• **PROBLEM**
Put each line of the data into a JSON list of strings, one string per line and no blank lines, and leave the pictures out.

==== SUPPLIED RECORDS

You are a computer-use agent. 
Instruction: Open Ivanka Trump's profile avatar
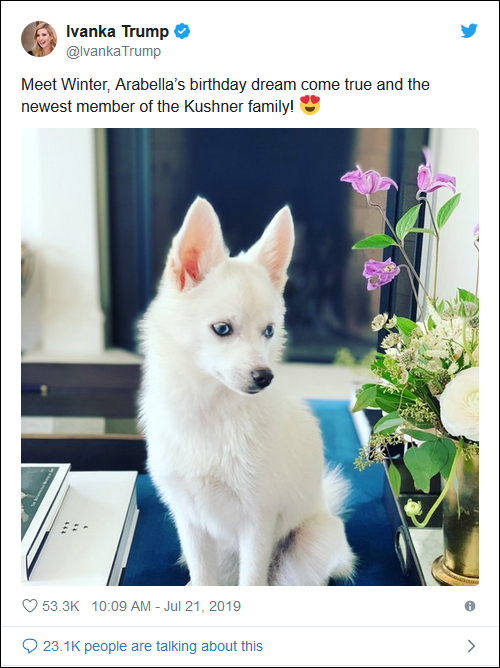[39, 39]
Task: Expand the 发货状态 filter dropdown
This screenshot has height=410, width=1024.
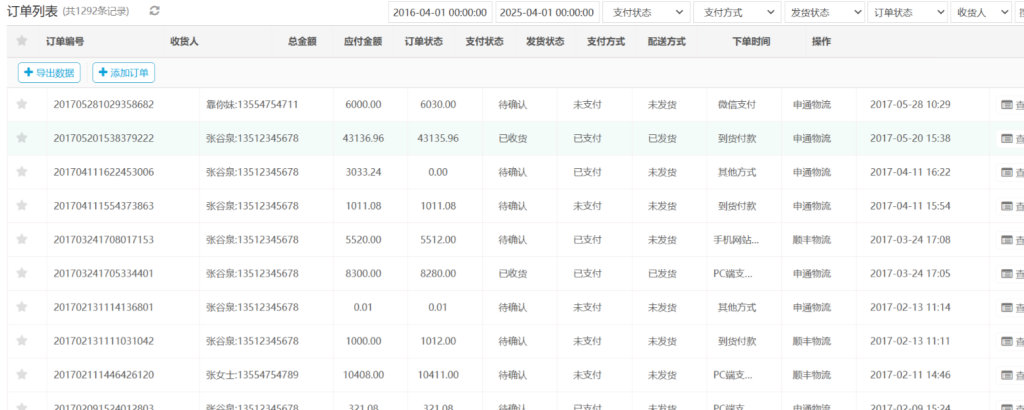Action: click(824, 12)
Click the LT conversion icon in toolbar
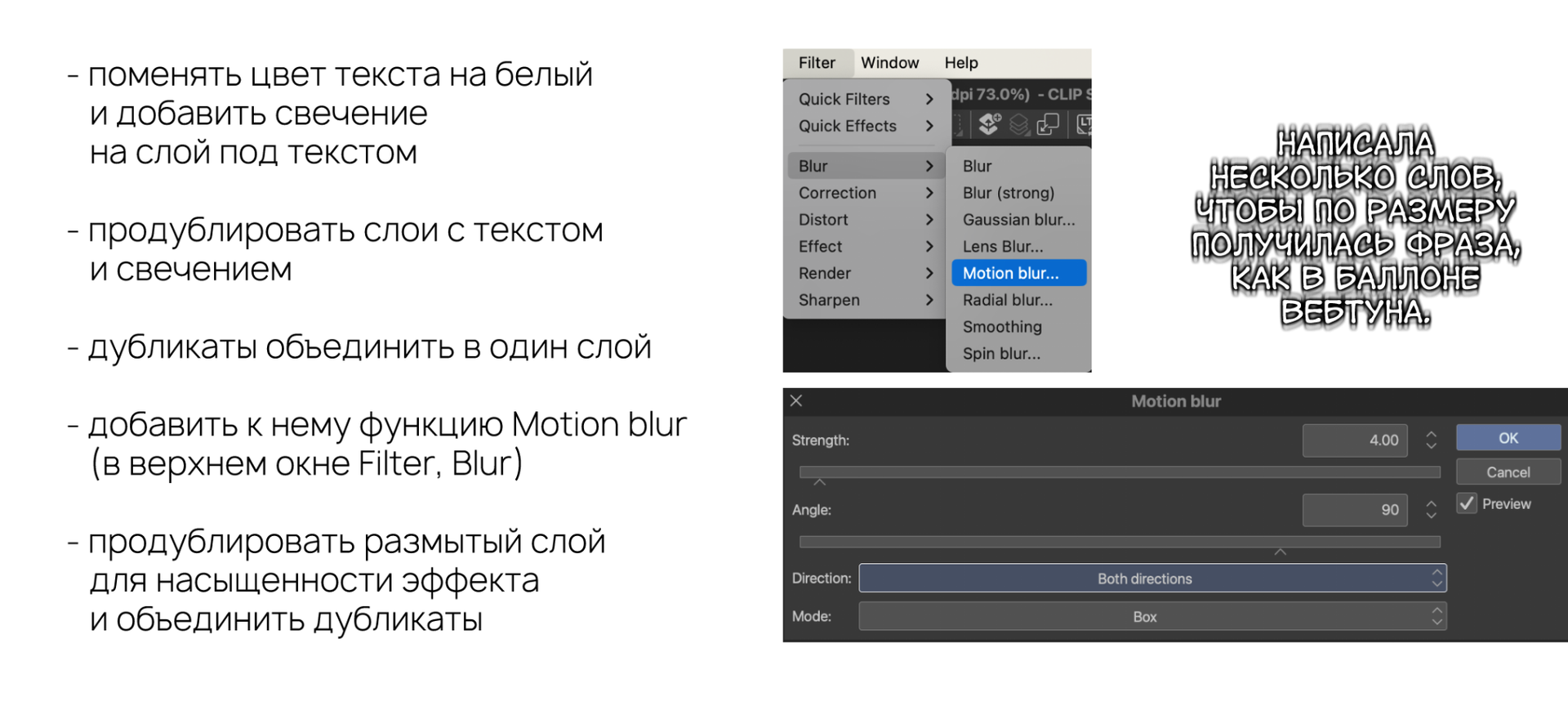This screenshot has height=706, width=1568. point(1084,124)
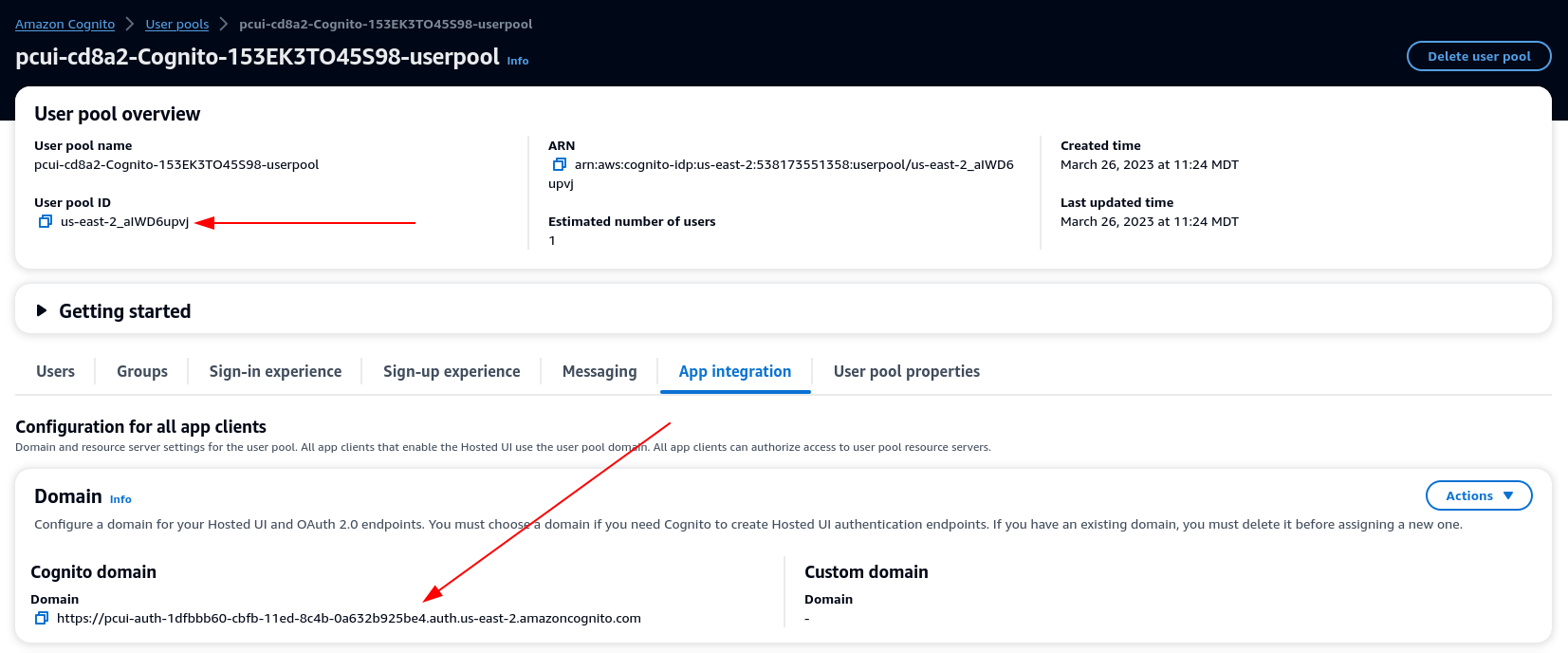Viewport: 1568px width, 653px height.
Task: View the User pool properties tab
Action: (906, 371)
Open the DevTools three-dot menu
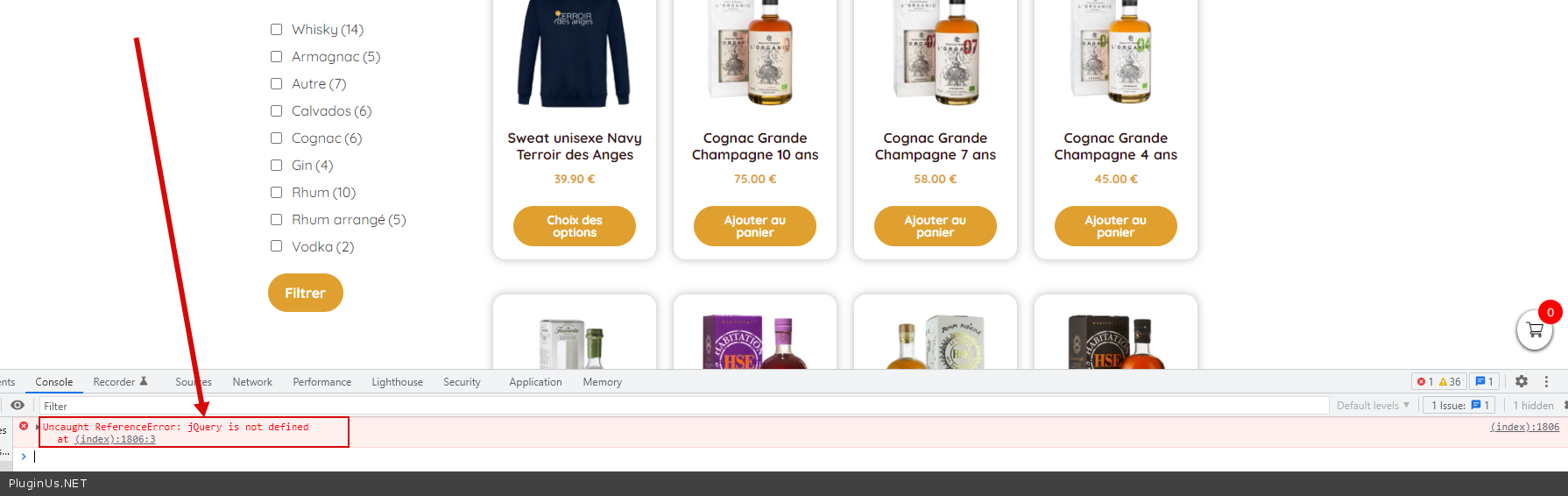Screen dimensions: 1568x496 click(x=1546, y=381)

========

• **FULL RESPONSE**
[
  "You are a computer-use agent. ",
  "Instruction: Open Ivanka Trump's profile avatar",
  "[39, 39]",
  "Task: Expand the 发货状态 filter dropdown",
  "This screenshot has height=410, width=1024.",
  "Action: click(824, 12)",
  "Click the LT conversion icon in toolbar",
  "This screenshot has height=706, width=1568. point(1084,124)",
  "Viewport: 1568px width, 653px height.",
  "Task: View the User pool properties tab",
  "Action: (906, 371)",
  "Open the DevTools three-dot menu",
  "Screen dimensions: 1568x496 click(x=1546, y=381)"
]